University extension, in both of the senses above, needs to retain a focus on underlying Land Grant philosophies. There are economic incentives to broaden extension offerings as new courses aimed at off-campus audiences can generate per-course income for faculty and the institution. Getting universities involved in technical training (e.g., a new biotechnology industry training program in Providence) also appeals to state economic development entities. Nevertheless, the University needs to remain cognizant of its special role in arenas that are not served by the private sector, and to pay special attention to the primary task of advancing the scientific and technical capacities of ordinary people, the modern industrial class. It is especially important to recognize the economic and social implications of using outreach programs to reach first-generation immigrants with educational offerings, both for the intrinsic value of the offerings themselves but also to create an awareness of the institution and the opportunities if represents for economic advancement.

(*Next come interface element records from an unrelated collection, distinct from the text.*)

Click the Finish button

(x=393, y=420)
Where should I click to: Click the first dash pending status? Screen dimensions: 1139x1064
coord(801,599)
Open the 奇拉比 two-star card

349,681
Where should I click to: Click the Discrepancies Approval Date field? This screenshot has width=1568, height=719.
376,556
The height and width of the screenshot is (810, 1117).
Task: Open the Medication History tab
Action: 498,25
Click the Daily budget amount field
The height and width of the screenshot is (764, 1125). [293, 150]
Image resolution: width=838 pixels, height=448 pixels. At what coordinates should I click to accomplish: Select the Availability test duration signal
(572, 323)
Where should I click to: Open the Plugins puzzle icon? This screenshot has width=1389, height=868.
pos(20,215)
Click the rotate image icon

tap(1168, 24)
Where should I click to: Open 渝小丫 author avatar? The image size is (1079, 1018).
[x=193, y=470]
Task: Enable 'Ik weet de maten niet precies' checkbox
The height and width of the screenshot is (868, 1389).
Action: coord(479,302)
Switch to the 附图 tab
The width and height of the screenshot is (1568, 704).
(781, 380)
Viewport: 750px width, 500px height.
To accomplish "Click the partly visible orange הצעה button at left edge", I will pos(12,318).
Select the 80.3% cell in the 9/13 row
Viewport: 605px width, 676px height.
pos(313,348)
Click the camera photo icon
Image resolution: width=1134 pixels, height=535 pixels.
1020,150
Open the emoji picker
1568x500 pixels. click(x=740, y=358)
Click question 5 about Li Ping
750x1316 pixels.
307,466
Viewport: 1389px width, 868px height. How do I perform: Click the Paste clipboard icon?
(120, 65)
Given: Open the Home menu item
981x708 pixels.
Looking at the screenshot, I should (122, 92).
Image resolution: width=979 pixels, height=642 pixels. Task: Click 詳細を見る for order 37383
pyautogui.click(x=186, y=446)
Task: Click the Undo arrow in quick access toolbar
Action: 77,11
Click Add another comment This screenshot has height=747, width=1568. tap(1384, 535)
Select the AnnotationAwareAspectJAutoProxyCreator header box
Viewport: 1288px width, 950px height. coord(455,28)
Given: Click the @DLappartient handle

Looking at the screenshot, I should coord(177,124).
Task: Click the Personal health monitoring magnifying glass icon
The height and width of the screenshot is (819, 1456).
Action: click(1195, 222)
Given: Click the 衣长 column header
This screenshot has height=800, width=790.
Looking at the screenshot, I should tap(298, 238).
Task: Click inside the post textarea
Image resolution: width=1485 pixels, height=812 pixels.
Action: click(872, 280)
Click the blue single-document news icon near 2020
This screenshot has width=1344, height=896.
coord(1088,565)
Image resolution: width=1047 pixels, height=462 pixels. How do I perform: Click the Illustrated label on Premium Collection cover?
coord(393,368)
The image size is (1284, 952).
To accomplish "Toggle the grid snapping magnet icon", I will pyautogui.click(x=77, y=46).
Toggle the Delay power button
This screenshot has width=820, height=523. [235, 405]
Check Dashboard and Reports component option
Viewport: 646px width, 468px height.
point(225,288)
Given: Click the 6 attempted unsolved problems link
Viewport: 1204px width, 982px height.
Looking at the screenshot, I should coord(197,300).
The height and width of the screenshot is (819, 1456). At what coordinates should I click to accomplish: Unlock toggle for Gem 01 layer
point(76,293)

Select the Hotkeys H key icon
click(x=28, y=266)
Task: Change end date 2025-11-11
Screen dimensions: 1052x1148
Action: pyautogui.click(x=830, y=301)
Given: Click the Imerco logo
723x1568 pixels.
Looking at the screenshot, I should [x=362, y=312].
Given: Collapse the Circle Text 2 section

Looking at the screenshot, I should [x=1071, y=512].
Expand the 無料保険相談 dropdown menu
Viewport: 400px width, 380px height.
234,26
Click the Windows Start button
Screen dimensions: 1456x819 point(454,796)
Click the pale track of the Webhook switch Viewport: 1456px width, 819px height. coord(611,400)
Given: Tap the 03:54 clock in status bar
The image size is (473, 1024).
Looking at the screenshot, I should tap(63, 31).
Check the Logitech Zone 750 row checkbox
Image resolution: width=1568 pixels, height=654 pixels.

While all higher education institutions share to varying degrees in the core functions of teaching, research, and outreach, the University of Rhode Island is unique within the state in being the single chartered Land Grant institution. Its mission is historically rooted in a philosophy that today can serve to uniquely define URI's mission, creating an identity that can focus and distinguish the activities of the institution. The public needs the benefits of having the University focused on practical and leading edge science and technology. The University needs to promote and continually advance its own intellectual capacities by keeping faculty at the leading edge through active involvement in research. To keep itself from drifting away from its public mission, the University needs active outreach mechanisms to keep teaching and research focused on meeting real public needs with the production of real public research goods. Outreach needs to also promote a proliferation of new approaches to meet the needs of targeted, but traditionally underserved extramural learning communities. There is a confluence of dawning awarenesses that the future of the research universities, and this includes the University of Rhode Island, depends on addressing market realities from a Land Grant perspective. By recommitting to the original Land Grant vision, and reorienting the activities of the institution to a refocused Land Grant mission, URI can better compete in all of its marketplaces.